• **PASSAGE PROVIDED**
Tawûsî Melek (, romanized: Tawisi Malak), also spelled Melekê Tawûs and Tawûsê Melek, translated in English as Peacock Angel, is one of the central figures of the Yazidi religion. In Yazidi creation stories, before the creation of this world, God created seven Divine Beings, of whom Tawûsî Melek was appointed as the leader. God assigned all of the world's affairs to these seven Divine Beings, also often referred to as the Seven Angels or heft sirr ("the Seven Mysteries").

In Yazidi beliefs, there is one God, who created Seven Divine beings, the leader of whom is Tawûsî Melek, the Lord of this World, who is responsible for all that happens on this world, both good and bad. According to religious tradition, the nature, with its phenomena of light and darkness, is from one source, which is the Lord of this World, Tawûsî Melek. Qewl passages emphasize Tawûsî Melek's power on the earth, in the sky, sea, on the mountains, and their residents, that is, his power exists in all parts of nature, whether celestial or terrestrial.

Religious significance

Tawûsî Melek in Yazidi beliefs and mythology 

The Yazidis consider Tawûsî Melek an emanation of God who is a good, benevolent angel and leader of the archangels, who was entrusted to take care of the world after he passed a test and created the cosmos from the Cosmic egg. Yazidis believe that Tawûsî Melek is not a source of evil or wickedness. They consider him to be the leader of the archangels, not a fallen nor a disgraced angel, but an emanation of God himself. The Yazidis believe that the founder or reformer of their religion, Sheikh Adi Ibn Musafir, was an incarnation of Tawûsî Melek.

• **EXTRACTED DATA**
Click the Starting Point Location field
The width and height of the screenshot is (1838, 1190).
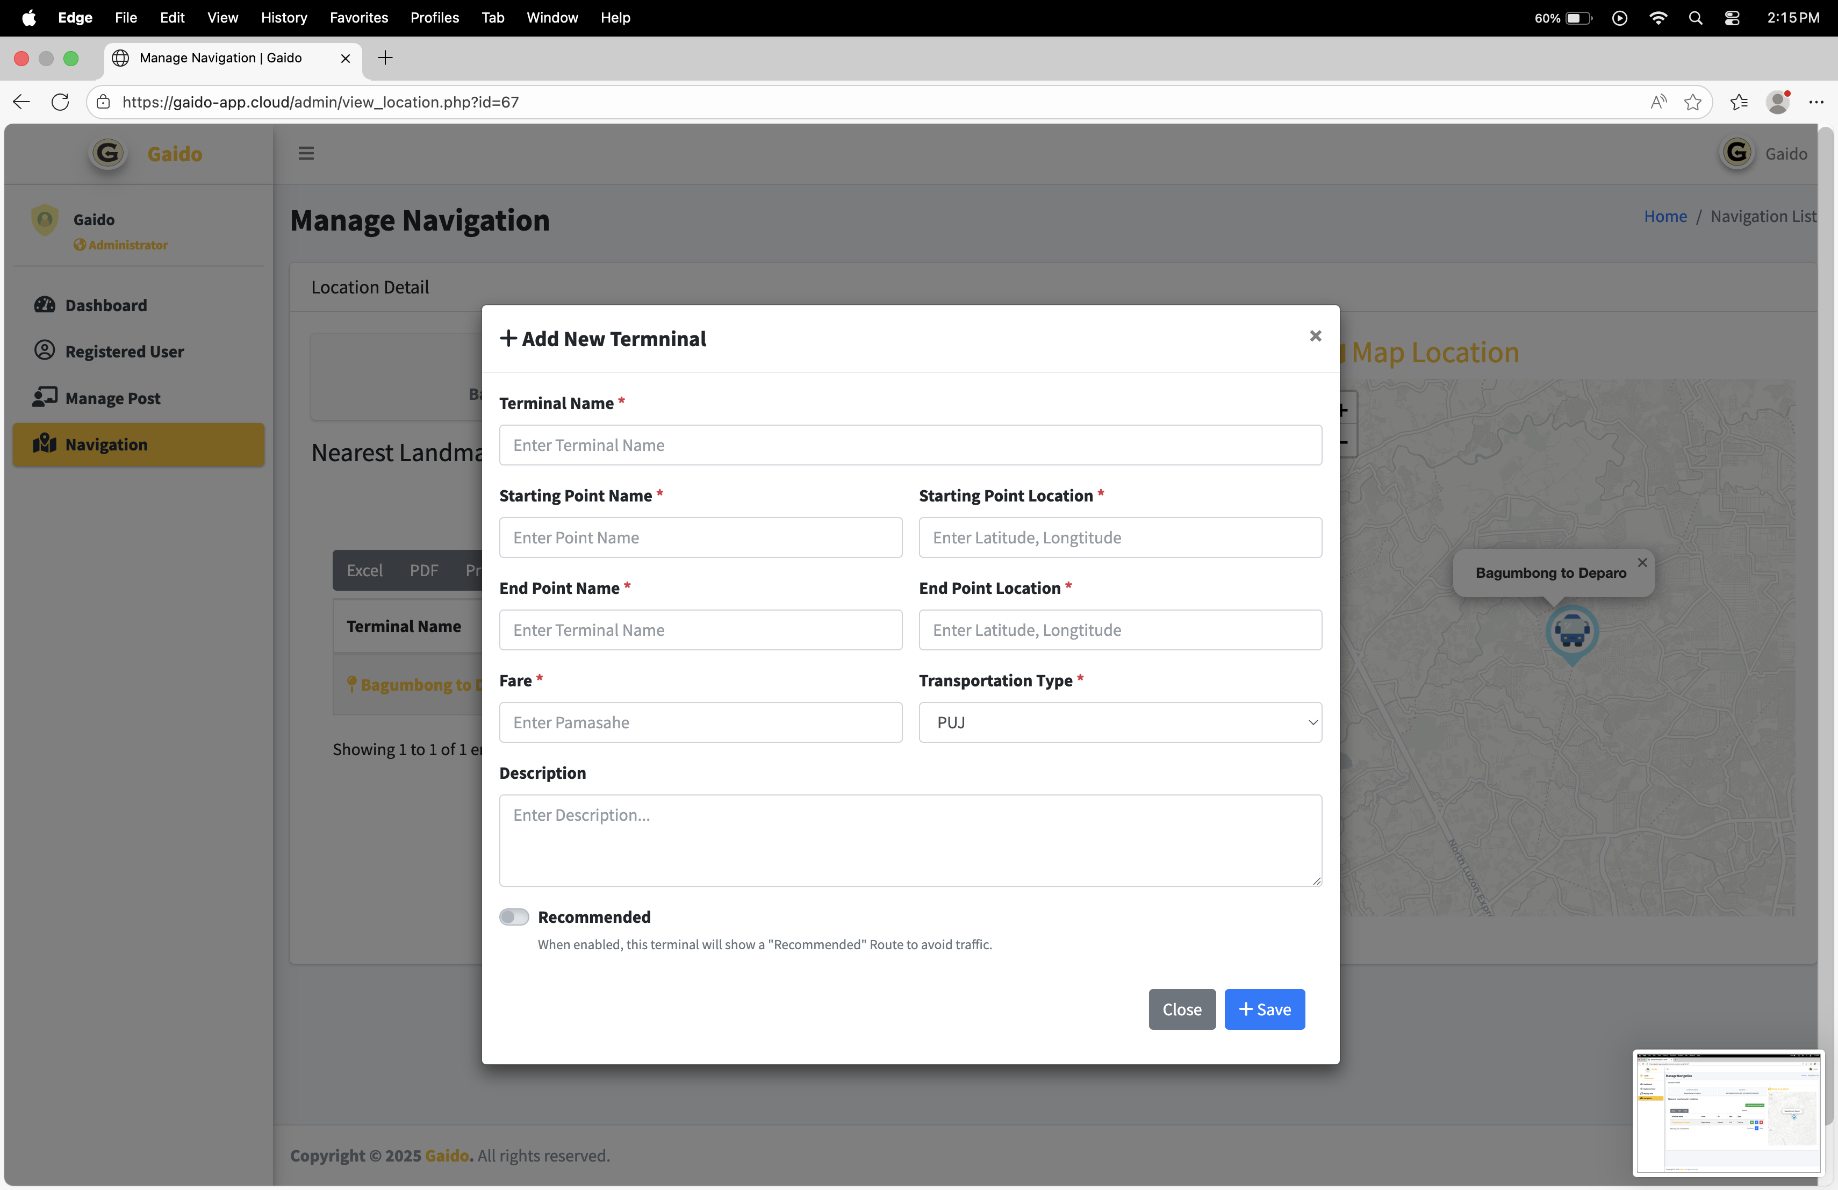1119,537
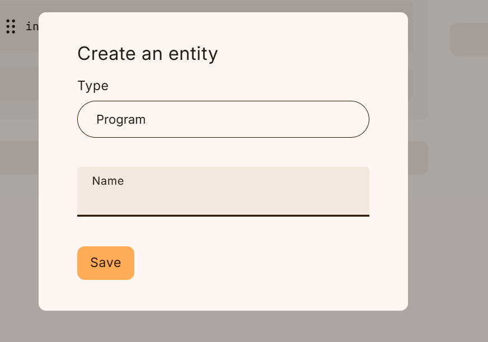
==
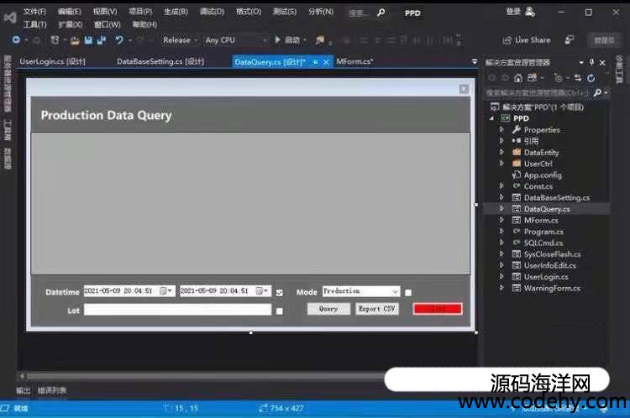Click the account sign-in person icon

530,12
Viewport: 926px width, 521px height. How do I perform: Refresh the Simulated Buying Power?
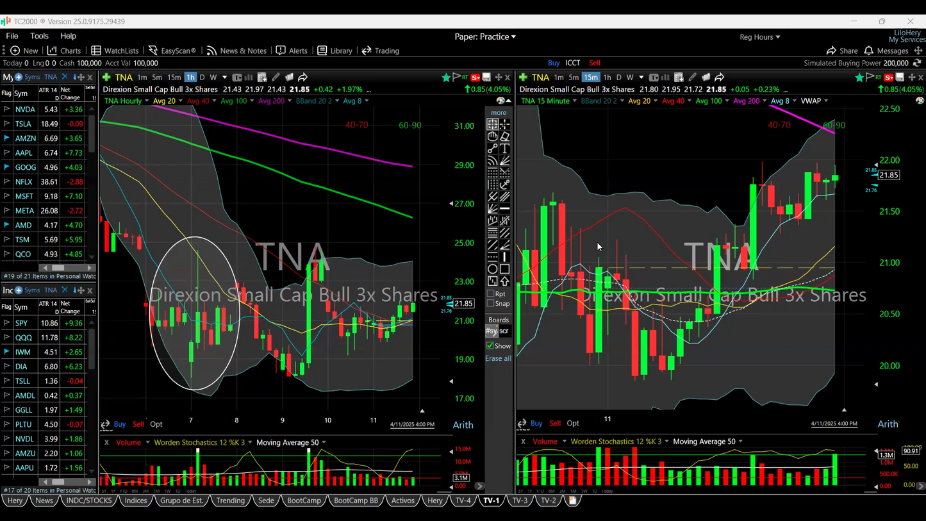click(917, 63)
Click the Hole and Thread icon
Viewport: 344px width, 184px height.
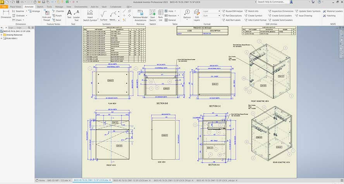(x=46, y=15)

• **REQUIRED TASK**
In the text on Tawûsî Melek, whom do the Yazidis believe to have been an incarnation of Tawûsî Melek?

• **WRITTEN SOLUTION**
Sheikh Adi Ibn Musafir, the founder or reformer of their religion.